Tuesday, June 10, 2014

Another Media Story On P3 Criminal Justice System That Looks More Like A Press Release

I'm not sure that WRTV's Jack Rinehart is capable of doing anything more than putting out press releases for the Ballard administration these days. His latest report on the proposed privatized criminal justice system at the site of the old GM stamping plant is no exception. The patently false headline for his latest story reads, "Proposed Criminal Justice System will improve safety, save money."
The complex will be a $450 million one-stop facility that will meet the needs of inmates from their time of arrest to their final court date.
"I think we can capture efficiencies and build a safer judicial center for the sheriff, judges, prosecutor and public defenders while saving taxpayers money in the process," David Rosenberg, the city’s Director of Enterprise Development, said . . .
The private developer would fund construction and maintain the facility with existing criminal justice revenues.
The complex would ease security burdens within the City-County Building where inmates are transported to court in hallways shared by the public. The City-County Building was constructed more than 50 years ago to hold 16 criminal courts -- now 38 criminal courts.
With a modern, state-of-the-art jail, the sheriff could monitor twice as many inmates without increasing staff . . .
The Criminal Justice Complex would take more than 2,500 inmates housed in four downtown locations and put them under a single roof. Such a move would eliminate the need for excessive outside leases and costly private contracts with outside vendors.
The complex would increase bed space from 2,500 to 3,500 beds to alleviate overcrowding while meeting the projected needs for future growth.
"We don't want to open day one at capacity. We think we'll have plenty of bed space to take on state arrested, federal arrested or other counties that can't absorb the impact. It's an additional source of help to help fund the facility," Rosenberg said.
The project has been under discussion for 35 years. The mayor’s office hopes to move the project before the City-County Council early next year. If approved, Marion County’s wide-ranging criminal justice could be under one roof by 2018.
Well, the only thing accurate about the story is that the total construction cost of $450 million is much closer to the half-billion dollar figure I've been saying all along the facility would cost than much lower figures tossed about by the proponents--namely the downtown mafia whose members stand to personally profit from the deal. Taxpayers will be paying tens of millions more annually to pay profits to a private company controlled by foreign interests. I can say that because all of the finalists chosen by the Ballard administration are controlled by foreign companies. It's in fact the same foreign finalists that Gov. Mike Pence announced for the Illiana Expressway boondoggle, another P3 deal that promises to take taxpayers to the cleaners.

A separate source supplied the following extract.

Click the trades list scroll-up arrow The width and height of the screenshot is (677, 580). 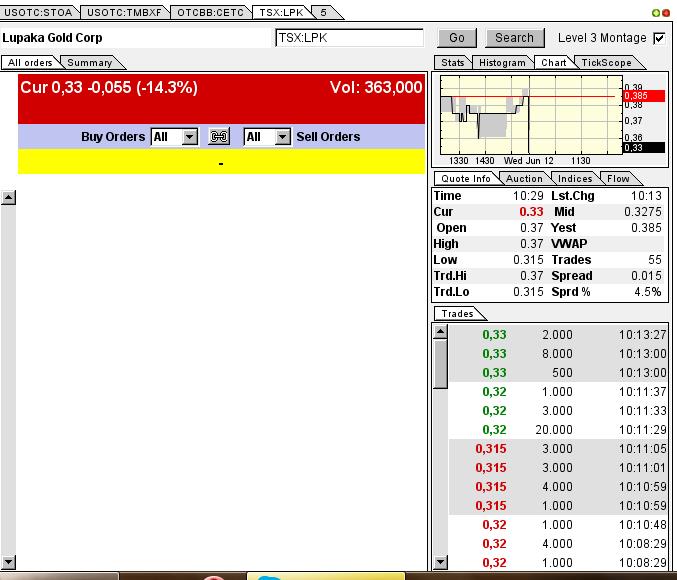pyautogui.click(x=440, y=332)
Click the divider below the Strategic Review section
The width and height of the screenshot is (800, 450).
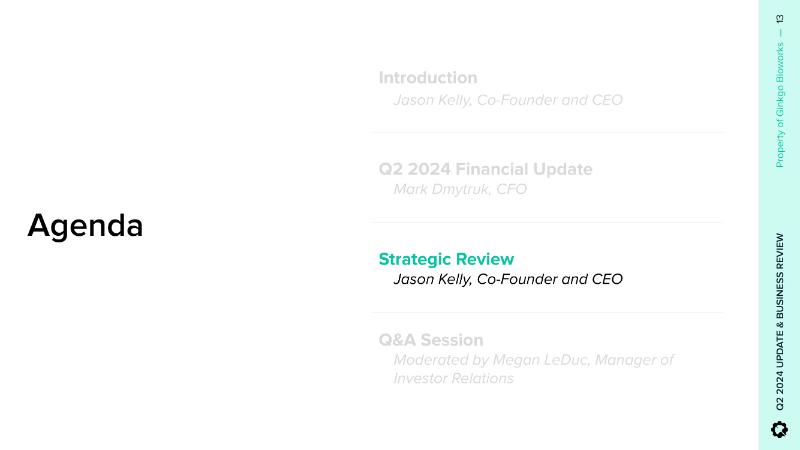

There will be no savings at all for taxpayers, who can expect to pay at least $3 billion over the next 30 to 35 years. In addition to the impressive rate of return on the foreign company's investment, the bond lawyers, consulting engineers, construction companies and other consultants in search of another massive project now that the $750 million Eskenazi Hospital has been completed will see a large windfall. The City will no doubt gift the prime real estate downtown that will be vacated to their favorite pay-to-play developers, along with tens of millions in generous grants to redevelop the land. And of course, there are always hidden benefits to insiders that accompany all of these P3 deals undertaken in Indianapolis, but don't expect anyone in the Indianapolis media to do anything but feed you one biased report after another about what a great deal this will be for taxpayers.

2 comments:

donnie harold harris said...

Now that's a mouth full. Well, it just seems that if you make me big enough hole, then what will stop it from getting Full? This is not only careless and reckless, but destablablizing and offensive.donnie harold harris

Anonymous said...

I shudder to think about what kind of concentration camp hell that new jail will be.

Procedures that treat lawyers like inmates will do much to ensure only a few lawyers ever undertake criminal defense, virtually ensuring inadequate defense for the accused and a high conviction rate for the state.